In the entries that follow, find every line containing "above" and copy it.

Given information Start Marker

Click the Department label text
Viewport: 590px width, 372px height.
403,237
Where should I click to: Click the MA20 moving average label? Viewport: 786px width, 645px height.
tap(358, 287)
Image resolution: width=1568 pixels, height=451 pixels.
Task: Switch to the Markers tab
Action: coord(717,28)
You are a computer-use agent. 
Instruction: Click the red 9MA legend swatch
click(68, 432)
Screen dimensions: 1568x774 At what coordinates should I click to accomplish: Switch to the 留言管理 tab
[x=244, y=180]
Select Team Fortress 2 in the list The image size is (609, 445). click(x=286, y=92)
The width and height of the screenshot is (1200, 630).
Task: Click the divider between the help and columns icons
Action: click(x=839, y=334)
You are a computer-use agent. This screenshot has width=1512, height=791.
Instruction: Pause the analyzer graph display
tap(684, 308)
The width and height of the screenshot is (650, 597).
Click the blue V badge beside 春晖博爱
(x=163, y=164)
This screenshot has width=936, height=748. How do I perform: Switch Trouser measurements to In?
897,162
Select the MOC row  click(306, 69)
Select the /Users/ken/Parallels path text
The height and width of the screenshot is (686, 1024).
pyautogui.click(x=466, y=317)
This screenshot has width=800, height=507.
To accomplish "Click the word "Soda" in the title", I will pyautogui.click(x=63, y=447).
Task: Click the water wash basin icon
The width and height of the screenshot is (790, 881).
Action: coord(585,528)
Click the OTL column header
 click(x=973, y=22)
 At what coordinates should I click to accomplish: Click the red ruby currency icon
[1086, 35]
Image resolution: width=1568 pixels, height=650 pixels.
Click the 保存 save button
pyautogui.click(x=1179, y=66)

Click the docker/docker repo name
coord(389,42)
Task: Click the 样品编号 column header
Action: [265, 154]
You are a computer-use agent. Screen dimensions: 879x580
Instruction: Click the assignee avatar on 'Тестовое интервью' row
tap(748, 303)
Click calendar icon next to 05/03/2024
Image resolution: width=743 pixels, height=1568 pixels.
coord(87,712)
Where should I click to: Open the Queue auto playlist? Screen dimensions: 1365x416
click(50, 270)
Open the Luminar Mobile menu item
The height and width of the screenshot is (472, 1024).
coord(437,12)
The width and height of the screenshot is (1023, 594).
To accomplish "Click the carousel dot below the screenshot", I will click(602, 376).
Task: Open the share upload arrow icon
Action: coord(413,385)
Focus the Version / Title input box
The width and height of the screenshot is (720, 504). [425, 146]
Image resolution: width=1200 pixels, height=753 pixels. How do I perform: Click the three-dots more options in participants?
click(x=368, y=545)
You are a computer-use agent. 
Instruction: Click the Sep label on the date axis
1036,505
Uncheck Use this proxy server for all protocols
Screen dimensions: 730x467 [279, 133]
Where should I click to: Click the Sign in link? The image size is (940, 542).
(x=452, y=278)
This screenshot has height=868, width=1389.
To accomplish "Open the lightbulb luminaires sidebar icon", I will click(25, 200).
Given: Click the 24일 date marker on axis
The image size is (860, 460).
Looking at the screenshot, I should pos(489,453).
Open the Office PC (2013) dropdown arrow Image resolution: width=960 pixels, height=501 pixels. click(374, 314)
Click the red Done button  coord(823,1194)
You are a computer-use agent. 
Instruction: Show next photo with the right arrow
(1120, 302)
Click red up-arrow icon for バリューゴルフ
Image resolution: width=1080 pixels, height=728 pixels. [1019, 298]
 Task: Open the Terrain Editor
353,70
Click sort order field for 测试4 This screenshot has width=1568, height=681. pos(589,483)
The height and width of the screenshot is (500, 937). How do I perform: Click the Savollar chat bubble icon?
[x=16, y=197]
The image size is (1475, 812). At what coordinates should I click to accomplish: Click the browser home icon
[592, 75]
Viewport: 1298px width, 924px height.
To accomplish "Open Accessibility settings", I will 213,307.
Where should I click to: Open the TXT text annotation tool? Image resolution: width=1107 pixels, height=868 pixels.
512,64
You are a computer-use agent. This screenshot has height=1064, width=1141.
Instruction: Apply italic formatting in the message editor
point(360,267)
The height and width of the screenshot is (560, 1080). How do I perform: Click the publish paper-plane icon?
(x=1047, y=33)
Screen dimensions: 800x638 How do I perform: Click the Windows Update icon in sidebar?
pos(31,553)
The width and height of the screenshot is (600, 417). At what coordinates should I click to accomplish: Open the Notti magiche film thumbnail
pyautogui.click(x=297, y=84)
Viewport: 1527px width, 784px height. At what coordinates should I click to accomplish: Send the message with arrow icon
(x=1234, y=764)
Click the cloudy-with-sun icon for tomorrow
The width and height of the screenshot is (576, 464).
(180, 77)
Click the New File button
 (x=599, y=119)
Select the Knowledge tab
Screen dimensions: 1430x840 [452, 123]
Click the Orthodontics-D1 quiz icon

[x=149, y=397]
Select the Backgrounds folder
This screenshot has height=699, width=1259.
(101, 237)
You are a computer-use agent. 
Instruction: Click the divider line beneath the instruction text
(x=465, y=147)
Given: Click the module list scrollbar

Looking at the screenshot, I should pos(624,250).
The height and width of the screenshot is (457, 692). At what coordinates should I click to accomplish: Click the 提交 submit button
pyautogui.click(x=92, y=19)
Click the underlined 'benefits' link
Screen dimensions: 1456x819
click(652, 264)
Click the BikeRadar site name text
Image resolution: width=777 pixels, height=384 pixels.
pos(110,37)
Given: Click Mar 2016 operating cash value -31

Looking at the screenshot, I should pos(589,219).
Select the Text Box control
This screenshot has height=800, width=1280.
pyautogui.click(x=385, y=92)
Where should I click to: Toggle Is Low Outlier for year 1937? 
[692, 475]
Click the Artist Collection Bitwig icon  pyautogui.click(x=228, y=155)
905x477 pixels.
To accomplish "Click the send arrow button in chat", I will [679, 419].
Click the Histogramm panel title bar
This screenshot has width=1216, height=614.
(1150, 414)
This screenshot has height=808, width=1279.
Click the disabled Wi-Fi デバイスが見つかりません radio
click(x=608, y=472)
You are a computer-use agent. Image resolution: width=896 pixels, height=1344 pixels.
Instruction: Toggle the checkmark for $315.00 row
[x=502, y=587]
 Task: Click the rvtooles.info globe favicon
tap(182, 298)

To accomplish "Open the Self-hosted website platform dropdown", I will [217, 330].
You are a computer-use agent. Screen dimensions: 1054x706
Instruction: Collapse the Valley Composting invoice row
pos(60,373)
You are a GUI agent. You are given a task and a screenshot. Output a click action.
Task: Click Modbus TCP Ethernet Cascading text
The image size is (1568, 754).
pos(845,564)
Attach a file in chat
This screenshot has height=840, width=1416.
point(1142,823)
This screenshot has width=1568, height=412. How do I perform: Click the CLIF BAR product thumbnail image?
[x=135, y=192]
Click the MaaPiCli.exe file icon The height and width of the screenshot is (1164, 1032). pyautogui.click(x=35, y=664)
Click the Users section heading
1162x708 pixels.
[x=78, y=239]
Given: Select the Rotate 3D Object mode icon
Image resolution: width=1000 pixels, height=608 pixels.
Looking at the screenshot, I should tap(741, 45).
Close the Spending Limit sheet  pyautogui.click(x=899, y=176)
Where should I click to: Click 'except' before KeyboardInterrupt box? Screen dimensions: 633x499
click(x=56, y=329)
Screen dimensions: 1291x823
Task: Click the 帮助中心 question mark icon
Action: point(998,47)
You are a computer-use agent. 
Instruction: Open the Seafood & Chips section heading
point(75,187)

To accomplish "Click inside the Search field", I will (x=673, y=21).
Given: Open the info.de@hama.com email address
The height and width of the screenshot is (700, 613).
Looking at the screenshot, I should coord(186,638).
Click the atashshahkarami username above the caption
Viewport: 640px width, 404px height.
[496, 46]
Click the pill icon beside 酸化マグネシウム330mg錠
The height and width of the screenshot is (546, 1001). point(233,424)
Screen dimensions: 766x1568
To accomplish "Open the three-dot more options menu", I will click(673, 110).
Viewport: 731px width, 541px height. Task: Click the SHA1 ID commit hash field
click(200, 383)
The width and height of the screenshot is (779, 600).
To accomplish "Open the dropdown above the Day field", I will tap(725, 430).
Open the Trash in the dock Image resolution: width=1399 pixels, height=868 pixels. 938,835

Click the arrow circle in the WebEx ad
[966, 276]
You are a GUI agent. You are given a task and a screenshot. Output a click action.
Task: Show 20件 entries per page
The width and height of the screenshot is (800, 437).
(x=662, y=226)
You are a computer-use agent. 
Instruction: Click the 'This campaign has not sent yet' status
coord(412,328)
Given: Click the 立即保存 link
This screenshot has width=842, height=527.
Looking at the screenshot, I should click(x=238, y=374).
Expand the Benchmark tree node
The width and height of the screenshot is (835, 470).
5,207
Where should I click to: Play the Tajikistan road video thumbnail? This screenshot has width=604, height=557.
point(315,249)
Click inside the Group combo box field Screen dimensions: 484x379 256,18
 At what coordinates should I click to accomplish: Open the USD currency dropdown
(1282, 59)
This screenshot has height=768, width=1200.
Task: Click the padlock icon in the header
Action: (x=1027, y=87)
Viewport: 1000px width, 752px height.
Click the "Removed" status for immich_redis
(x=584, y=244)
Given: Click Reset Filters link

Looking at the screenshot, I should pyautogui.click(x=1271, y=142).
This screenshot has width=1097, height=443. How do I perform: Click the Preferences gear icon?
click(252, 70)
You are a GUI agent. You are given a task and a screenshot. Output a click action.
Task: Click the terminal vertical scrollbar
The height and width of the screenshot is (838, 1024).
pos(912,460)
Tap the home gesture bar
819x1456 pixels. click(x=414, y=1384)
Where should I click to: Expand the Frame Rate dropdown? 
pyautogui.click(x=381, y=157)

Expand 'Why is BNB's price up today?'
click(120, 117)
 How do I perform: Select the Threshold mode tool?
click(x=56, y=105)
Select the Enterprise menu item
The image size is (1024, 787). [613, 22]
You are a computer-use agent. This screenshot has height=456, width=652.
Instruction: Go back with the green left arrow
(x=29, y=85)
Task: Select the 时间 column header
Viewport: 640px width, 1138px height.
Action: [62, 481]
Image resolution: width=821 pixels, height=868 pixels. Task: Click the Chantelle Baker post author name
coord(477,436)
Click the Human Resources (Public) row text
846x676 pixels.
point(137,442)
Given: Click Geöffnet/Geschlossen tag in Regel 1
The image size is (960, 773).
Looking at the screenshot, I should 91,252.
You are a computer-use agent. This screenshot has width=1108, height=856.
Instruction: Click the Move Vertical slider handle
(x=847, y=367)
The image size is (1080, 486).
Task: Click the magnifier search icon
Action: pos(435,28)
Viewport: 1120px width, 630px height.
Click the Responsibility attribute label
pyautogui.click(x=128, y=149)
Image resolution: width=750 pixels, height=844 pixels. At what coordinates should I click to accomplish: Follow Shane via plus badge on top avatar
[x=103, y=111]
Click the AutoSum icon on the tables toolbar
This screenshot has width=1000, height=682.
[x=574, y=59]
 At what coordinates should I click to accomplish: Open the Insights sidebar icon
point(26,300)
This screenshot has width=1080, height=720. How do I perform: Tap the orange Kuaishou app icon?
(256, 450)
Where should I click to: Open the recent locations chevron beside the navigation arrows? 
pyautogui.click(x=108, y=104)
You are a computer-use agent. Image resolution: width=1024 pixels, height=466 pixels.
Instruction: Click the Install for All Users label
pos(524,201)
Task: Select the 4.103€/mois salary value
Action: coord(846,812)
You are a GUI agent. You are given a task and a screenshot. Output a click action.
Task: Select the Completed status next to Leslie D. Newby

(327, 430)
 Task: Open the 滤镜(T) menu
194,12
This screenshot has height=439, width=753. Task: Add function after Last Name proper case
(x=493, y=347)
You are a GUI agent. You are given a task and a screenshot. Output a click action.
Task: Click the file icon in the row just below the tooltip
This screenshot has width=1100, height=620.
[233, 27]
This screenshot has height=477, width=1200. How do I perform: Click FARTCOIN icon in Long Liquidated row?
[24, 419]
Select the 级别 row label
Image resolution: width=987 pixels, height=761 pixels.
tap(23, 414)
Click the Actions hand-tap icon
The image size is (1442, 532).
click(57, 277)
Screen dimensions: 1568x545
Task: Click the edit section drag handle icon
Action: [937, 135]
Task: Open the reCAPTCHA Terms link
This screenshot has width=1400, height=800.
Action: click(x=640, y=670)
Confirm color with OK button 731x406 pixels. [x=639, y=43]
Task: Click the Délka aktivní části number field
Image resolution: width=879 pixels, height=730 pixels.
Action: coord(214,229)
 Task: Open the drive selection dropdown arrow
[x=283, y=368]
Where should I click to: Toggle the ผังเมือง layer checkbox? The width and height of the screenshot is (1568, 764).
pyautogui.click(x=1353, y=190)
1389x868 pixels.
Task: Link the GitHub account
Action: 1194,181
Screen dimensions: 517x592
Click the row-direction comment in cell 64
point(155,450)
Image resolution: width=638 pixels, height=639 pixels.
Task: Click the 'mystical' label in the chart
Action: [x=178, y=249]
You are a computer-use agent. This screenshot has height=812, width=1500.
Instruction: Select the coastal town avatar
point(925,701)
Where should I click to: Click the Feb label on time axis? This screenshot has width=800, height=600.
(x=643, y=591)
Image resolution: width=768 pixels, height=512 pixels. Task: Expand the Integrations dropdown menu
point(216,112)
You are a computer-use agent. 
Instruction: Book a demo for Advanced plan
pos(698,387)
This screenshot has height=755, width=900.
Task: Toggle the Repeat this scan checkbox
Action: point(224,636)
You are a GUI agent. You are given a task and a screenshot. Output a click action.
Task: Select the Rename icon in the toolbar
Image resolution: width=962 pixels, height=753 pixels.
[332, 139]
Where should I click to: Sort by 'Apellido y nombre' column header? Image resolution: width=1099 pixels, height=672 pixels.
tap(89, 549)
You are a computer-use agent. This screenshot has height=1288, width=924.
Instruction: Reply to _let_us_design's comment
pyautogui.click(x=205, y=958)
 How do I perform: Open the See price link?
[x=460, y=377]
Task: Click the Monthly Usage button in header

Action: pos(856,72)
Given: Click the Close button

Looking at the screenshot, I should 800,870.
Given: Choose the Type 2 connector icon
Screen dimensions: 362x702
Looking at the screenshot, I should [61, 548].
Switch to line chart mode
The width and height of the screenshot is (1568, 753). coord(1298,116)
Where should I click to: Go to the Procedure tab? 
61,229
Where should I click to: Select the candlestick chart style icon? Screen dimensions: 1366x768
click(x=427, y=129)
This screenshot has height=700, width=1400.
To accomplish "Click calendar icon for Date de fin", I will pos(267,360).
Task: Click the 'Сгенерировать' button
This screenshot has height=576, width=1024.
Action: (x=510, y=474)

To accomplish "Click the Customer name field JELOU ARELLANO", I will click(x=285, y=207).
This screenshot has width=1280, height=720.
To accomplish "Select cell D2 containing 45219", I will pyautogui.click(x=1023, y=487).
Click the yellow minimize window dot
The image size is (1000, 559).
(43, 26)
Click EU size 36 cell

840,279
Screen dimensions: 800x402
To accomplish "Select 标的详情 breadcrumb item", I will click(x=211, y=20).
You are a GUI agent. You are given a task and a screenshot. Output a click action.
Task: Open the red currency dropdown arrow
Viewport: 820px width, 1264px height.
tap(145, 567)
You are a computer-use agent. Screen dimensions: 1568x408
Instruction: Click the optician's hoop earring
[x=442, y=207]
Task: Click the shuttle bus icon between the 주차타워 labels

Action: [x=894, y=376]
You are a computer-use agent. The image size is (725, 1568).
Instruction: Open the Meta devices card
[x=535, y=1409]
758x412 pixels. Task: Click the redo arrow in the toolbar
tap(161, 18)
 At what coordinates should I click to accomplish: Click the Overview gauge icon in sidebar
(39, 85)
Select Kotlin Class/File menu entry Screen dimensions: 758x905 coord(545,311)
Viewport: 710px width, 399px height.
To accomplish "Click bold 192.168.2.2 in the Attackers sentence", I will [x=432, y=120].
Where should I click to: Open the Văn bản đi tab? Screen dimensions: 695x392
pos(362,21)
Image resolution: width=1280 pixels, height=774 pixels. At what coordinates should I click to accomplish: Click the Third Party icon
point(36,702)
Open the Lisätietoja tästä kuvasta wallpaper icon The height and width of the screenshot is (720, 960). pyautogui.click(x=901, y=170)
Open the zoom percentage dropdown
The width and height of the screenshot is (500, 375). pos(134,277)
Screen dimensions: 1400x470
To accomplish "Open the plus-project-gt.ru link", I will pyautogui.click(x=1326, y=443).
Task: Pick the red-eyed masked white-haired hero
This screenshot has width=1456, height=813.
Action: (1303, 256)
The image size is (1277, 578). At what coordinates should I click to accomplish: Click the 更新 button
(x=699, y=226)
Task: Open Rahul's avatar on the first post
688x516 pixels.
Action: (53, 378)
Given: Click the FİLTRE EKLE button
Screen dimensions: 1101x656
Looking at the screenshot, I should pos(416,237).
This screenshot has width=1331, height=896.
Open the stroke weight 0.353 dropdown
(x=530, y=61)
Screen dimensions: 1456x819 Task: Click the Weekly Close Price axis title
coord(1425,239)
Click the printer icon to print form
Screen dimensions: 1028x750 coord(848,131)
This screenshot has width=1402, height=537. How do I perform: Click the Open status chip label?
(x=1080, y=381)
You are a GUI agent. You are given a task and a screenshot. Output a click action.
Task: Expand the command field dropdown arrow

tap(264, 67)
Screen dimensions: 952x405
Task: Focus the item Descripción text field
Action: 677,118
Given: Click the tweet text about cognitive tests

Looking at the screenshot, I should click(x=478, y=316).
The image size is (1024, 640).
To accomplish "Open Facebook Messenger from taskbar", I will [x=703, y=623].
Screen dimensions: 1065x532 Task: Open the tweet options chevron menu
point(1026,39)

Given information End Marker

§ Solution for this exercise
Click the atashshahkarami username above the caption
To accomplish "Open the dropdown above the Day field", I will tap(725, 430).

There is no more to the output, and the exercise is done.